L’assurance vie est un atout majeur pour protéger le conjoint survivant, lui permettant de recevoir un capital hors succession. Elle permet notamment d’optimiser la transmission du patrimoine, notamment via un contrat en coadhésion. Toutefois, certaines précautions s’imposent pour éviter toute contestation des héritiers.

Placement privilégié des Français, l’assurance vie offre plusieurs avantages au conjoint survivant lorsqu’il est désigné comme bénéficiaire, notamment après le décès de son époux.
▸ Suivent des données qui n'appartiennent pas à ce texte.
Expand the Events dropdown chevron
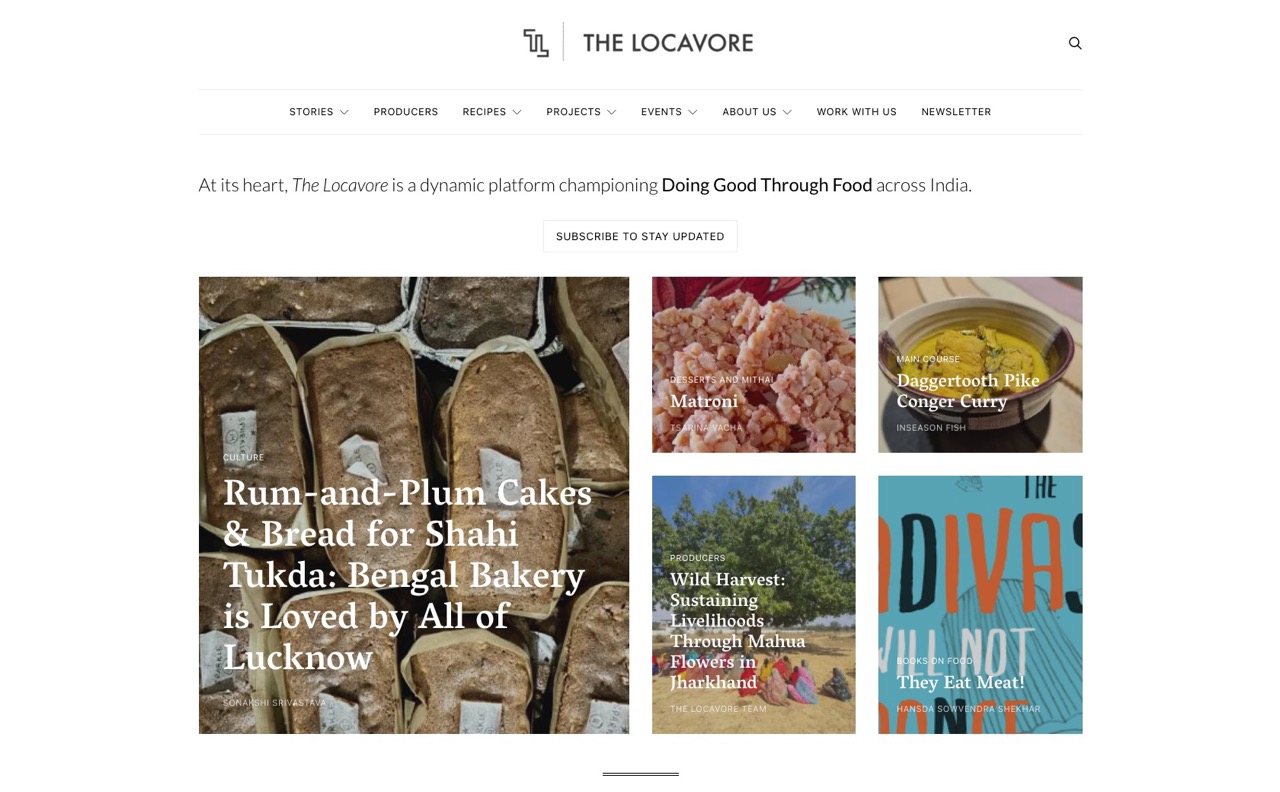Image resolution: width=1280 pixels, height=792 pixels. (x=693, y=112)
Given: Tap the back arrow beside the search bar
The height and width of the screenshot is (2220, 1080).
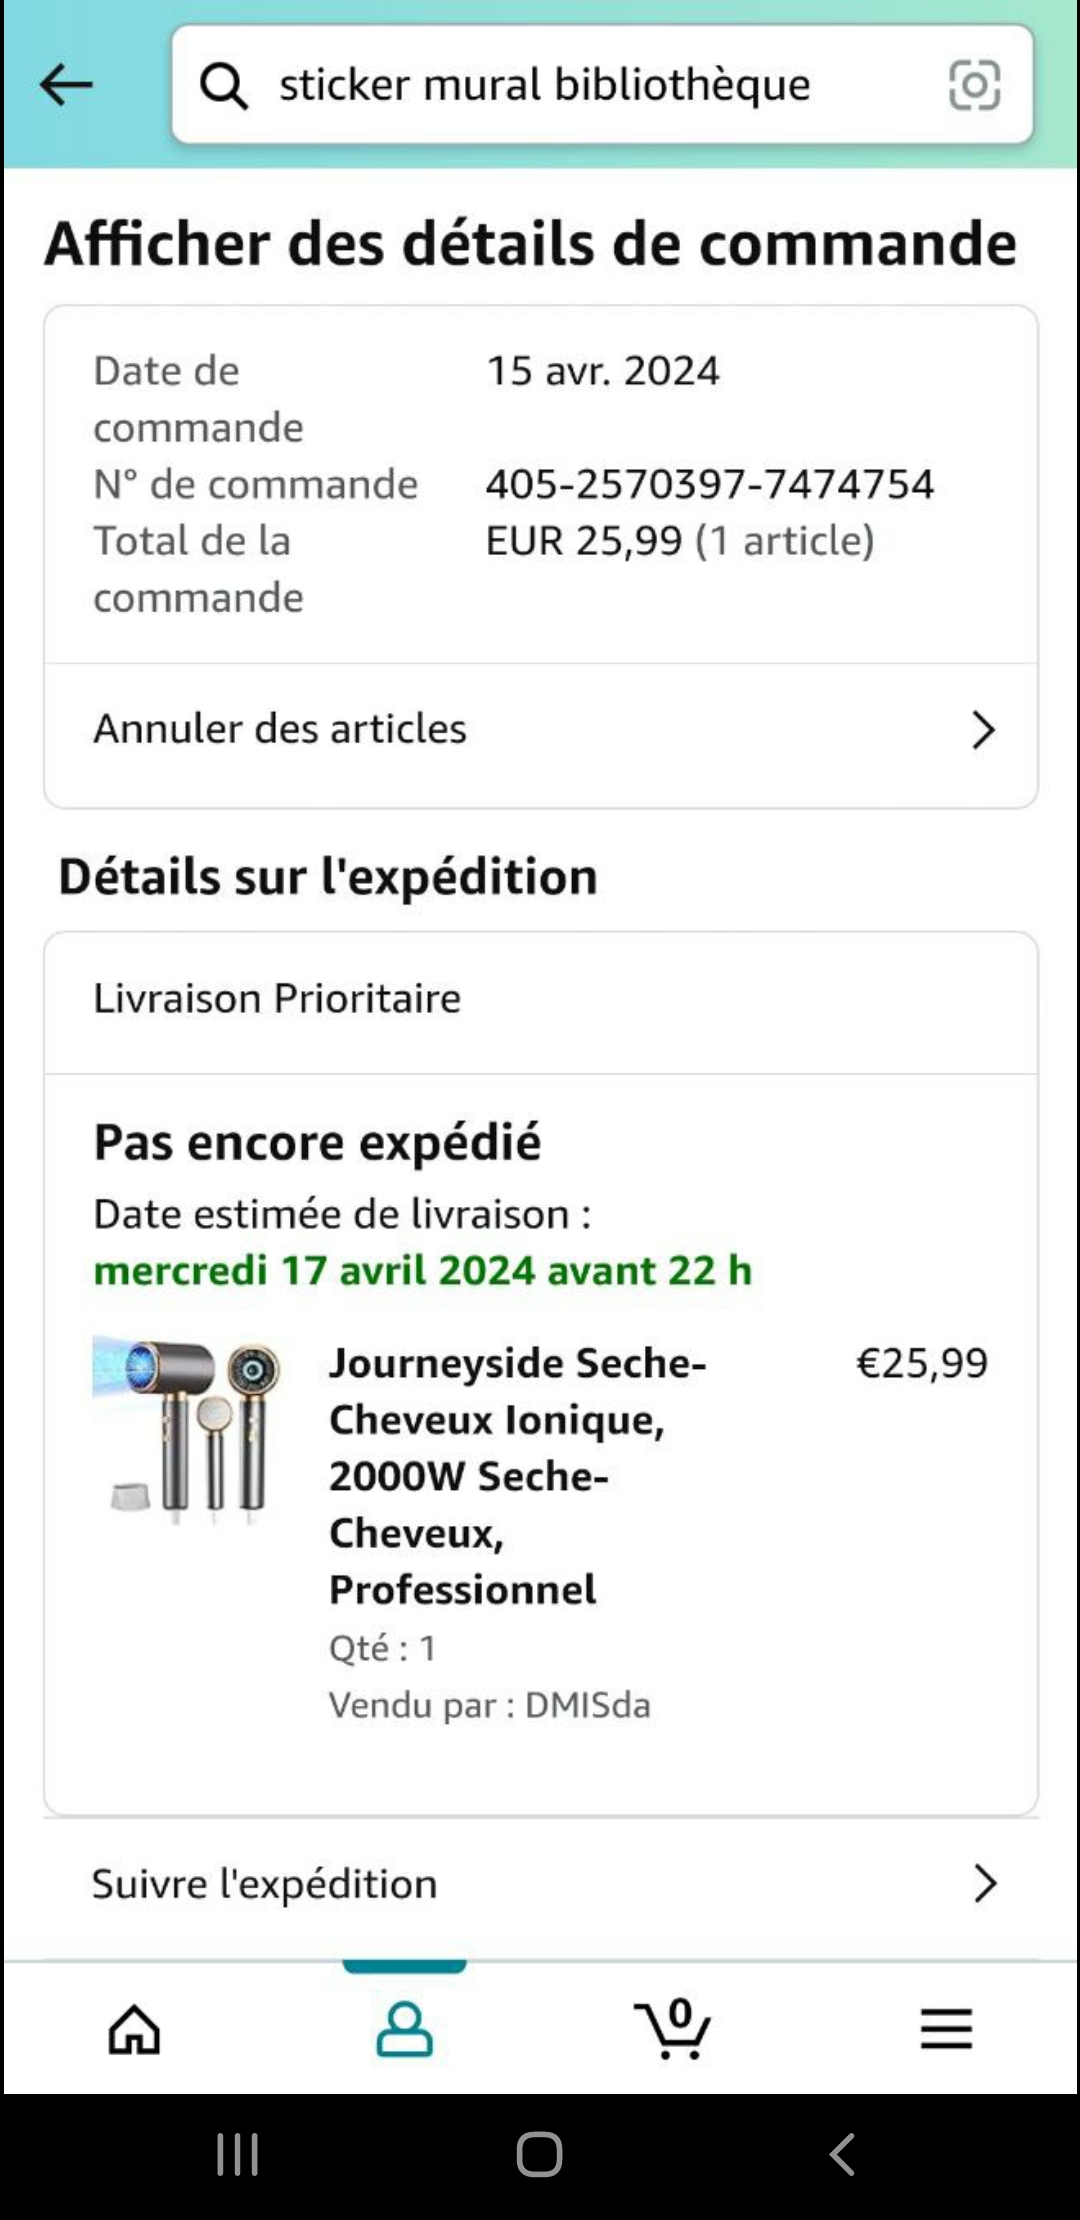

Car le fruit de ce placement n’est pas intégré au partage entre les héritiers, ce qui signifie qu’il peut en bénéficier intégralement s’il est l’unique bénéficiaire désigné, comme l’explique Capital.

Grâce au contrat d’assurance vie, le fruit de l’épargne s’ajoute à la part d’héritage pour le conjoint, ce qui permet au conjoint de recevoir un complément de patrimoine sans modifier son régime matrimonial. Mais il y a des précautions à prendre pour que la transmission de l’épargne soit la plus efficace pour le survivant. Mieux vaut opter pour plusieurs contrats d’assurance vie. Non seulement cela permet de limiter les risques, en souscrivant par exemple auprès de différents types d’établissements (banques, assureurs, associations d’épargnants indépendantes…), mais aussi d’aider le conjoint survivant s’il souhaite favoriser les enfants.